* _Entries on target coordinates_
· · · · · · ·

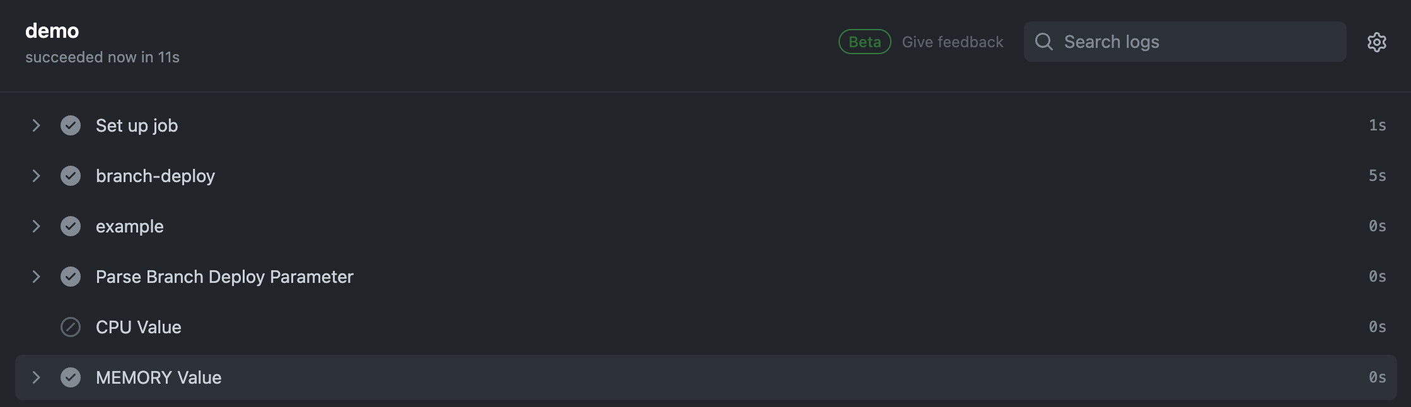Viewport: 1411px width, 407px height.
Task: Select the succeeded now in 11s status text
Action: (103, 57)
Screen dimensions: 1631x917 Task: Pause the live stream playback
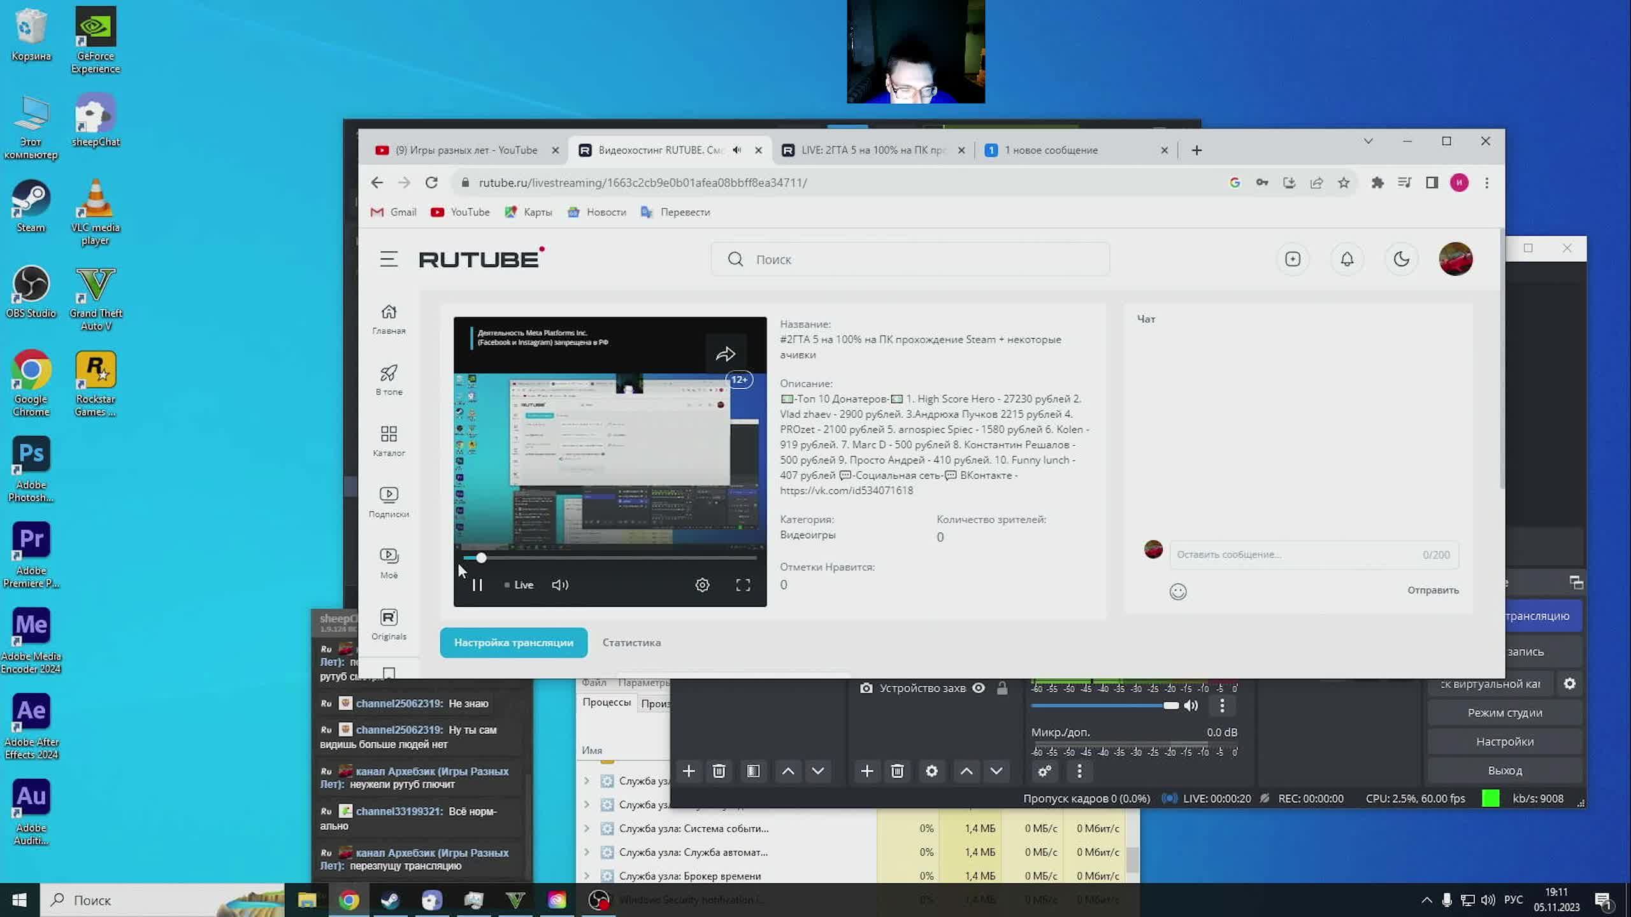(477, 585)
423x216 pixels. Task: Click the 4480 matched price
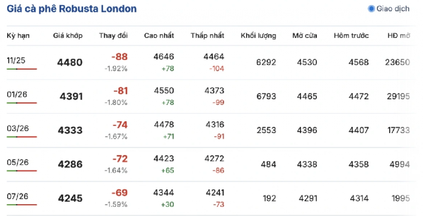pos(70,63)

· · · · · · ·

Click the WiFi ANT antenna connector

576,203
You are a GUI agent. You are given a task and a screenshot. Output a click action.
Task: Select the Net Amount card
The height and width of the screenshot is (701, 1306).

· · · · · · ·

* _What is asked_
Reproduce the lines from the one containing "You are a GUI" through the one containing "The height and", inclusive, substituting "tile" for "card" and changing nothing else.

* _Complete answer_
You are a GUI agent. You are given a task and a screenshot. Output a click action.
Task: Select the Net Amount tile
The height and width of the screenshot is (701, 1306).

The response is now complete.